## Written problem 1
In the discussion of the Welsh word "iawn," what does "da iawn" mean?

## Document passage

==*==

I have a book that says "iawn" means "very"... Is that not a good translation?
iawn means lots of things and one of them is "very", that's right.
So...if da is good, and iawn is good, does that mean da iawn is good good?
"iawn" means a number of things: "ok, right, very". So "da iawn" is "very good".
I agree with your answer Shwmae. When I typed in "very" for "iawn," it marked me as incorrect. I'll flag that as an error.
I thought it was "iawn da".
how is that pronounced
Or "Yawn"! :D
Sounds kinda like "yawn" to me.
EDIT: And it appears I'm not the only person who thinks that.
I've always thought that it could also be translated as 'well', is that not right?
In what context? In answer to what kind of question?
Like, 'How are you?', 'Well, thanks'
Yeah, that works.

==*==

## Written problem 2
In the rows, substitute "selected" for "clicked" in everything from the line containing "764, 1025, 780)" down to the line containing "652, 856, 657)", keeping all else unchanged. Give back only those lines.

## Record list
==*==

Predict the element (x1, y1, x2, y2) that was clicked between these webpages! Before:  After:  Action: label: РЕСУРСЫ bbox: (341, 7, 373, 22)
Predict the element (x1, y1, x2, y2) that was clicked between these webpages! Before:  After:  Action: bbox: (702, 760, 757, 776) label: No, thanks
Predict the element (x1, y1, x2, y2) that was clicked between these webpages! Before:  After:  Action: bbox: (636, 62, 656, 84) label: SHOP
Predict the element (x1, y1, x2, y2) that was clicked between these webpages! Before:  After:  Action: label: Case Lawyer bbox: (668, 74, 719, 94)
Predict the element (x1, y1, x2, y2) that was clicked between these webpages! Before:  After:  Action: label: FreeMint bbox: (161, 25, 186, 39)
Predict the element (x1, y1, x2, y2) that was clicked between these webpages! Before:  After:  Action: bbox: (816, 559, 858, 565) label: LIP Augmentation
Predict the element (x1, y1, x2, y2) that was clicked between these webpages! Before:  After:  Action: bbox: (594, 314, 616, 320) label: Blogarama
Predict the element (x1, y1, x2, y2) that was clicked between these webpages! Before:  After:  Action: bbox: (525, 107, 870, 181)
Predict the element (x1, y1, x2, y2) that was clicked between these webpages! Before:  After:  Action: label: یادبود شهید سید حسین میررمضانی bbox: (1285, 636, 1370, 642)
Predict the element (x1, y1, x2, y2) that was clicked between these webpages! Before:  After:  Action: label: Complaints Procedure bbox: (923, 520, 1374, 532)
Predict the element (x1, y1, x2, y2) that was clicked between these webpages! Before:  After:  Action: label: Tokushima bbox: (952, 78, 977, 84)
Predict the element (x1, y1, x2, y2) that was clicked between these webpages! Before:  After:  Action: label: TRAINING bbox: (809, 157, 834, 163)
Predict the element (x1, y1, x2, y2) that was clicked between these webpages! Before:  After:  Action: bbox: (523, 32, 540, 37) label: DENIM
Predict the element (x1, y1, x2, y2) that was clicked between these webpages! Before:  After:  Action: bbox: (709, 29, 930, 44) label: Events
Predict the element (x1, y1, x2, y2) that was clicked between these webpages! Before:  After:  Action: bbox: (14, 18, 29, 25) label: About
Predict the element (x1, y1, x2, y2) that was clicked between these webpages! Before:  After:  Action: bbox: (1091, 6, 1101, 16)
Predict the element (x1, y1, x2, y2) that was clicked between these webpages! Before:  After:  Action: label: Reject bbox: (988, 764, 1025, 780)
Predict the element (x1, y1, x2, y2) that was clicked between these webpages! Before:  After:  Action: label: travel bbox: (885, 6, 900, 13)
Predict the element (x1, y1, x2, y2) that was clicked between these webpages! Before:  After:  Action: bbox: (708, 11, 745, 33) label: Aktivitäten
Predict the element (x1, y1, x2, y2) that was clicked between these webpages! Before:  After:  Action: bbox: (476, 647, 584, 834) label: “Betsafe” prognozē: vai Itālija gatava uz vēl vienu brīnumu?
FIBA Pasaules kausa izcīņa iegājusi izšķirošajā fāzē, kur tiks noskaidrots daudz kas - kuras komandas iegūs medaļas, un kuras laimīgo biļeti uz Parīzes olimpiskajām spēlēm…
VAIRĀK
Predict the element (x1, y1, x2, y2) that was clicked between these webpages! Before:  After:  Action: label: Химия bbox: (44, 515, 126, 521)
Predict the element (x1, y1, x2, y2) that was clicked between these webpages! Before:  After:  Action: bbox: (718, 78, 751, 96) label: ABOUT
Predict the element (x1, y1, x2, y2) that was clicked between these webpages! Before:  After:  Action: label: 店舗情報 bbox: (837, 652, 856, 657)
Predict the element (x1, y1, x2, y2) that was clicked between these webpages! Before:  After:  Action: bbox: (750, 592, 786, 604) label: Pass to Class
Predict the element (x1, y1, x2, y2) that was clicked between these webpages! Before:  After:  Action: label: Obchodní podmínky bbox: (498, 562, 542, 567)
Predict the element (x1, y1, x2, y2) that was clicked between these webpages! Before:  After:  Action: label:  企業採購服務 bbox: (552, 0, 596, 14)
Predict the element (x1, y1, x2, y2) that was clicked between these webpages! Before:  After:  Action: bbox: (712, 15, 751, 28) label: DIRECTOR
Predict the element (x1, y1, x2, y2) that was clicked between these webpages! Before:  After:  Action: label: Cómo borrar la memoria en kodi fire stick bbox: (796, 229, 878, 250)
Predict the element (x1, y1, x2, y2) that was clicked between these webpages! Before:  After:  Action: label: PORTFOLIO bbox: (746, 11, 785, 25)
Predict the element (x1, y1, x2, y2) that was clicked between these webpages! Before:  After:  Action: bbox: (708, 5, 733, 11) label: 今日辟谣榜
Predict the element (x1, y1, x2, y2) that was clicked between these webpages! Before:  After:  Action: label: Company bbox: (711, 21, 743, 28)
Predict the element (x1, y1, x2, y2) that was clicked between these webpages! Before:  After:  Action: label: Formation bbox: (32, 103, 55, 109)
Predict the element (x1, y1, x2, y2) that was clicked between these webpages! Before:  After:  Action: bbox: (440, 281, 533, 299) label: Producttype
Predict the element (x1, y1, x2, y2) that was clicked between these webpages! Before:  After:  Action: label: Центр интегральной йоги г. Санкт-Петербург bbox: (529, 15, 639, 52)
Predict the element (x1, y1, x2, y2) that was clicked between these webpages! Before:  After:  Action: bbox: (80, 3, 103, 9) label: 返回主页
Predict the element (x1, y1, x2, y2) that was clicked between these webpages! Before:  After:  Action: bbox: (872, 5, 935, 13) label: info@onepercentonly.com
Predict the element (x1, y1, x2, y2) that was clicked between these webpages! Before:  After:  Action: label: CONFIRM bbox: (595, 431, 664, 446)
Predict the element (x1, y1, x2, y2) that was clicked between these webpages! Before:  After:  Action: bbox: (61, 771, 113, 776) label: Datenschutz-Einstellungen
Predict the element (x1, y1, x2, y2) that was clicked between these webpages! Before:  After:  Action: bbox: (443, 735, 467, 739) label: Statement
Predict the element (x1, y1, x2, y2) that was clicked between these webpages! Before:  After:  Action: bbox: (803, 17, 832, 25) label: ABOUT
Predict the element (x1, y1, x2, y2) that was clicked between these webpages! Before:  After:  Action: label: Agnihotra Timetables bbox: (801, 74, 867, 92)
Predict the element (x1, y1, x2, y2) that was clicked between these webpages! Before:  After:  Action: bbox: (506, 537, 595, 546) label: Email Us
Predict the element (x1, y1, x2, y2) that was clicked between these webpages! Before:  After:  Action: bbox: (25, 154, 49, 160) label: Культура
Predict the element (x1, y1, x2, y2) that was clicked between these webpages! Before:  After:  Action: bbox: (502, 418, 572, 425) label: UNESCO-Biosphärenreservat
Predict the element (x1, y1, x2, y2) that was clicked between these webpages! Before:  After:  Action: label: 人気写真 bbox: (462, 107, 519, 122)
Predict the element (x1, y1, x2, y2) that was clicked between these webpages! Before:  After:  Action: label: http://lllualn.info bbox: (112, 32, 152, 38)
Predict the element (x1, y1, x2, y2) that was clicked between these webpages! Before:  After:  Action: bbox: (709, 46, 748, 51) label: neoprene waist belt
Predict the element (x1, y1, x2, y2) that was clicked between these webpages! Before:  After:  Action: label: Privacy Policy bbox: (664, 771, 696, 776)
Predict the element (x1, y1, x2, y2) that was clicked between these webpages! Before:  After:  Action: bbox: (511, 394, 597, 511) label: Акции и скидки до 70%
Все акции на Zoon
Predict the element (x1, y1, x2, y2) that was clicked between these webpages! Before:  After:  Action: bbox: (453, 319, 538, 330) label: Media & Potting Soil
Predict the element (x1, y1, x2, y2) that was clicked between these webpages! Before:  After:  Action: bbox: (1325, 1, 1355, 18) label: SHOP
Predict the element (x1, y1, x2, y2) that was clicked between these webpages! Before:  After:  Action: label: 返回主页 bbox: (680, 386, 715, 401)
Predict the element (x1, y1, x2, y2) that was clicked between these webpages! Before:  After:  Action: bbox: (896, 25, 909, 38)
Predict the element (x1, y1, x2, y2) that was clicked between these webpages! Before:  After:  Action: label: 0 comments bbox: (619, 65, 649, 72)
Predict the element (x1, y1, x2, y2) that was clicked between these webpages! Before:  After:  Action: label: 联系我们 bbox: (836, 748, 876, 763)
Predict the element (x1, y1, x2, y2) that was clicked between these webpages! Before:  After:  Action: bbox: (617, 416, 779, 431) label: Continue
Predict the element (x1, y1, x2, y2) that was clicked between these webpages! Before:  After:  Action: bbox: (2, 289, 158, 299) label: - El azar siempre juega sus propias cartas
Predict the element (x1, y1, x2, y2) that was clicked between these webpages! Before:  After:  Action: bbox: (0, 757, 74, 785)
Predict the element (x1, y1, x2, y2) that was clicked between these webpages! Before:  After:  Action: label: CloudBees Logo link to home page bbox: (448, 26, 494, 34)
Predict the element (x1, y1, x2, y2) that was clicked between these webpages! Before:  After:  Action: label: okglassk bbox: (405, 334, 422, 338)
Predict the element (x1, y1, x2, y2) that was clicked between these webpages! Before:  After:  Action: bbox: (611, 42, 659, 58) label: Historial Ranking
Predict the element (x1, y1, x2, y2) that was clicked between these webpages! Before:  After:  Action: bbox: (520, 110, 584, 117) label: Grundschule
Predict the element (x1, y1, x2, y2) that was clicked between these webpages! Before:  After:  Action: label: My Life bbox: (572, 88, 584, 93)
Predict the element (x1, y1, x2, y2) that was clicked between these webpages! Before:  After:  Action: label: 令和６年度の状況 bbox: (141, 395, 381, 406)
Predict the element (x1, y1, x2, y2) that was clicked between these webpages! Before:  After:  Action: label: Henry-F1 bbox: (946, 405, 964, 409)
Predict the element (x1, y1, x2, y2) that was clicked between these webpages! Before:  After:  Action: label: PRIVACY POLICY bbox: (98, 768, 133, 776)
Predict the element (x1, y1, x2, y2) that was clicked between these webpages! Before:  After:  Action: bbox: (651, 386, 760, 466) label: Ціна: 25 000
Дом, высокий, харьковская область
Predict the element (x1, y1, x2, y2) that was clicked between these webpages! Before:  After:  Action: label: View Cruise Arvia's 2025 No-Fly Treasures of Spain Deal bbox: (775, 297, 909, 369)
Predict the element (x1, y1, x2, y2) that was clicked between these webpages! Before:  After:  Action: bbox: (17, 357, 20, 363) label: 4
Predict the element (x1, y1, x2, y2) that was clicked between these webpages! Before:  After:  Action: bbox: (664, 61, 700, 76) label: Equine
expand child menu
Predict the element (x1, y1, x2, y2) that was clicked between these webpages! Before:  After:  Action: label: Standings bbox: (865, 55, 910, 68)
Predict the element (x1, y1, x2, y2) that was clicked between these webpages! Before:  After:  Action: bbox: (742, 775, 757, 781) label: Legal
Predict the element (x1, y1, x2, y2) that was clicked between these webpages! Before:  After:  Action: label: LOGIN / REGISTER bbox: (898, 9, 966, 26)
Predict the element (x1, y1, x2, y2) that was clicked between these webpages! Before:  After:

==*==

## Exercise answer 1
"Da iawn" means "very good."

## Exercise answer 2
Predict the element (x1, y1, x2, y2) that was selected between these webpages! Before:  After:  Action: label: Reject bbox: (988, 764, 1025, 780)
Predict the element (x1, y1, x2, y2) that was selected between these webpages! Before:  After:  Action: label: travel bbox: (885, 6, 900, 13)
Predict the element (x1, y1, x2, y2) that was selected between these webpages! Before:  After:  Action: bbox: (708, 11, 745, 33) label: Aktivitäten
Predict the element (x1, y1, x2, y2) that was selected between these webpages! Before:  After:  Action: bbox: (476, 647, 584, 834) label: “Betsafe” prognozē: vai Itālija gatava uz vēl vienu brīnumu?
FIBA Pasaules kausa izcīņa iegājusi izšķirošajā fāzē, kur tiks noskaidrots daudz kas - kuras komandas iegūs medaļas, un kuras laimīgo biļeti uz Parīzes olimpiskajām spēlēm…
VAIRĀK
Predict the element (x1, y1, x2, y2) that was selected between these webpages! Before:  After:  Action: label: Химия bbox: (44, 515, 126, 521)
Predict the element (x1, y1, x2, y2) that was selected between these webpages! Before:  After:  Action: bbox: (718, 78, 751, 96) label: ABOUT
Predict the element (x1, y1, x2, y2) that was selected between these webpages! Before:  After:  Action: label: 店舗情報 bbox: (837, 652, 856, 657)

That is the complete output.